There will be a backlash against smart cities on grounds of privacy and perceived government overreach. This might come from anywhere: for example, public dislike of excess numbers of security cameras; an objection to technology that might be used to facilitate new or increased user charges such as smart water meters; some misconceived sale of municipal data about the public to a third party; some enforcement action that required data that everyone had supposed to be private; or just general disquiet about AI as a job killer, human race destroyer, etc. The precise vector is hard to spot in advance, but I feel gloomily confident that it will happen.

Time will surely tell if these predictions prove correct, and only time will tell what we can truly expect for the smart cities movement in 2018.


Leave your comment below, or reply to others.


  1. Peter: Given your highly creditable interest in disaster resilience, I would have expected some thoughts on the evolving refugee crises in Africa, Asia, the Middle East, and Europe. Does smart city thinking (if such there be) offer any hope for mitigating the misery of these tens of millions of people?

  2. As regards meeting basic and immediate needs – probably not. As regards making the cities where these people may end up more livable and viable, then yes, for sure!

  3. A couple of additional patterns for which I would appreciate a comment.
    1I find it interesting that, at least in terms of 2018 predictions, you didn’t include an impending clash between Smart City patterns and public sector employees. Coming infrastructure development and funding is going to require efficiencies that tap into private sector expertise as a way to reduce building cost and allow for adaptations to ongoing technological change: P3s (not privatization), design/build, etc.

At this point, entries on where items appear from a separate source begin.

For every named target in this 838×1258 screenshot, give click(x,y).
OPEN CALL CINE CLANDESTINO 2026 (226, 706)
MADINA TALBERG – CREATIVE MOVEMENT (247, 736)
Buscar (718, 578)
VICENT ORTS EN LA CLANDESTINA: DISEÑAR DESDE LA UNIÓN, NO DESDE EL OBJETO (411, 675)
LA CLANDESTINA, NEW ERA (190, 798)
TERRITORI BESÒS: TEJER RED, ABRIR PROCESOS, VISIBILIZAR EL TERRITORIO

    2) How soon will Smart Cities begin to incorporate sharp changes our technological foundations into planning for new projects and functions? To be sure, automated electric vehicles aren’t going to dominate any time, but I don’t think it’s too early for local governments to start incorporating these changes in the transportation sector into design and funding–use of mileage taxes instead of gas taxes, and moving toward peak load/congestion pricing, for example. 20-30 year projects should not depend upon economic patterns that will be obsolete soon enough.